Les talibans ont pris le pouvoir il y a environ deux mois exactement en Afghanistan, provoquant ainsi des scènes de panique à l’aéroport international Hamad Karzai.
Après avoir déclenché, début juillet, d’intenses batailles avec des forces armées afghanes dans le nord du pays, particulièrement à Jalalabad, les fondamentalistes ont ensuite pris la capitale ‘Kaboul’, au pied des montagnes. Les Afghans étaient complètement conscients de la progression des talibans. “Tout le monde avait vraiment peur… Les combattants islamistes sont positionnés dans quasiment toutes les villes. Donc, les habitants ne pouvaient pas leur échapper. Ils ont alors décidé de s’enfermer dans leurs domiciles”, a souligné le journal de l’Afrique.

      Le business de la peur

Système de santé au bord de l’implosion, familles contraintes de vendre leurs biens, banques à court de liquidité… Les talibans, les nouveaux maîtres de l’Afghanistan, sont aujourd’hui confrontés à une crise humanitaire et économique.
Les rues qui, auparavant, fourmillaient de vie sont aujourd’hui d’un calme qui tranche avec le chaos absolu de l’aéroport international Hamad Karzai.
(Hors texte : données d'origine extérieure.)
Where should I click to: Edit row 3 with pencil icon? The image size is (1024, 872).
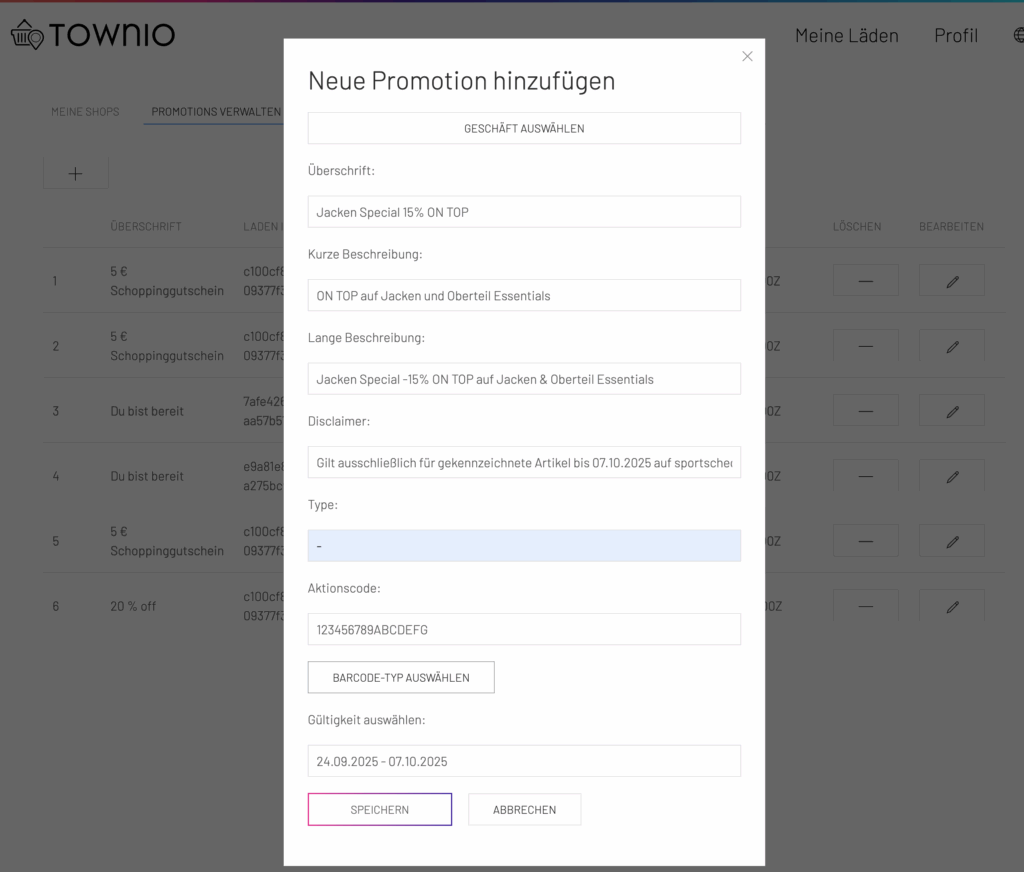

Les femmes se terrent chez elles. Lorsque celles-ci sortent de leurs maisons, elles portent généralement le hijab, un voile qui découvre le visage. Elles doivent être obligatoirement accompagnées d’un mahram. Avec le nouveau régime taliban, les femmes ne peuvent plus aller à l’université. Elles se trouvent également sans travail. Les affiches de mannequins femmes ont été cependant arrachées sur les murs de la capitale. La musique s’est complètement arrêtée dans les rues de la capitale afghane. La région est dévastée par des mois de bataille. Les bâtiments sont ainsi détruits, les stocks de vendeurs de rue ont été saccagés ou dérobés. Le pays s’est malheureusement vidé de ses jeunes et ses élites éduquées, qui ‘ont peur’, puisqu’il n’y aura plus de donateurs internationaux en vue de financer des projets d’éducation ou encore de développement.
Jusqu’ici, les fondamentalistes n’ont pas encore formé leur nouveau gouvernement. Donc, ils n’ont pas encore instauré de lois qui régissent exactement ce qui sera autorisé ou non. “On appelle ça ‘le business de la peur’. Les talibans n’ont pas d’armée pour contrôler les habitants. Mais la peur contrôle actuellement tout le monde”, a signalé Antonio Cuteness, le directeur général des Nations Unies.
Il est important de rappeler que l’arrivée des talibans au pouvoir, le 1er septembre dernier, a fait fuir les capitaux et les fonds de la banque centrales ont été gelés, principalement en France et aux États-Unis, souligne le site web.